Workers' advocate: Law student aims for career in Labor & Employment Law

By Sheila Pursglove
Legal News

As a non-traditional, first-generation student, Phaedra Wainaina found the answer to her dreams of a legal career in Wayne State University Law School’s evening program, graduating with her juris doctor in December.

“I was able to maintain my high-paced lifestyle and pursue my studies,” says the Detroit native.

With a focus on Labor and Employment Law, Wainaina spent this past summer interning for the UAW’s General Counsel’s office, working on a considerable amount of “impact” litigation within the national labor law arena, as well as authoring her first brief in support for a wrongful termination case before the National Labor Relations Board.

In an externship earlier last year for the NLRB, Wainaina conducted investigations of employers and human resources personnel regarding labor and employment practices. Gaining substantial experience, she closed her internship by drafting an advisory memorandum regarding work rules that was accepted by her regional director.

Earlier in her law school career, an internship at the U.S. District Court with Judge Marianne O. Battani taught Wainaina courtroom etiquette and decorum.

“Not only did I learn how to ‘properly’ argue a case before a federal court, I learned some of the nuances associated with litigation,” she says.

Throughout the remainder of her law school journey, Wainaina served as an intern for the U.S. Attorney’s Office for the Eastern District of Michigan, a law clerk at Rutledge, Manion, Rabaut, Terry, & Thomas PC in Detroit, and a law clerk for Wayne County Corporation Counsel.

Each experience has offered her the opportunity to be an “atypical attorney,” and taught a set of skills that will avail her in most legal arenas, ranging from arbitrations to trials, she notes. 

“All of my internship placements have been so incredibly nurturing, and I’ve felt so privileged to have such a diverse employment history,” she says.

“I’m thankful for the progress I’ve made as a result of these opportunities, their impact has been tremendous.”

Wainaina also has a heart for service. At Wayne Law, she served as an intern for the Damon J. Keith Center for Civil Rights Detroit Equity Action Lab, a student liaison of the ABA, the programming chair of the Black Law Students Association and the president and co-founder of the burgeoning First Generational Professionals Minority Affinity Group.

“Last year I attended the ABA Annual meeting and built unprecedented relationships with the national leadership,” she says. “Serving as a student liaison exposed me to a reservoir of information and inspiration that has helped me navigate the start of my legal career. I encourage every law student to take advantage of their free ABA membership.”

Wainaina has served as programming coordinator for the Black Law Students Association, and as president and co-founder of the First Generation Professionals (FGP) minority affinity student organization.

“FGP was founded as a result of my overwhelming lack of awareness regarding law school and the legal practice,” she says. “It’s commonly known law school and legal practice are extremely difficult—for a first-generation student that journey is all the more challenging, and there was a great deal about law school I was completely unaware of.

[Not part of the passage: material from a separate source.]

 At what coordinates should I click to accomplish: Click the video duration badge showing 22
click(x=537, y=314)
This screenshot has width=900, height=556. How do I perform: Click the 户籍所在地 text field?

“Wayne afforded me a great deal, far more than my scholarship and my degree,” she adds. “I owe much of my success to the administration for their advocacy, candor and unwavering support. Wayne Law not only offered me the opportunity to learn the law, it also taught me how to be a law student and an aspiring attorney.”

Wainaina calls her work as a research assistant for Professors Peter Hammer and Blanche Cook two of the most life-changing and rewarding experiences of her law school career. As Hammer’s research assistant, she studied both the current initiatives and the unmet need for diversity within the legal profession. In her work for Cook, she analyzed implicit bias outside of the classroom and its long-term implications on society, such as voter suppression and unequal protection under the law.

An alumna of the University of Michigan with a dual degree in political science and Afroamerican & African Studies, Wainaina spent two years as Pontiac High School’s college adviser through the Michigan College Advising Corps. She helped increased the college acceptance rate by more than 40 percent and helped students secure more than $2 million in scholarships.

As co-founder and vice chairman of QUAD College Advising, she helps lead the direction of the organization, secures and maintains partnerships, and develops the QUAD curriculum.

“My partner and I started QUAD in 2016 in response to our overwhelming desire to help underserved youth secure the best match and fit for their academic and professional futures,” she says.

The oldest of eight siblings, Wainaina is the granddaughter of a Kenyan immigrant and a West Virginian coal miner.

“My grandparents were able to settle in Detroit and build a legacy that I’m now able to contribute to,” says this Renaissance High School alumna, who does various community service initiatives with the Wolverine and Straker Bar Associations. “Detroit has fostered and forged me into the force that I am today, from DPS to depositions.

“The story of Detroit, pain and power, struggle and success, is the true personification of the woman I am and plan to become.”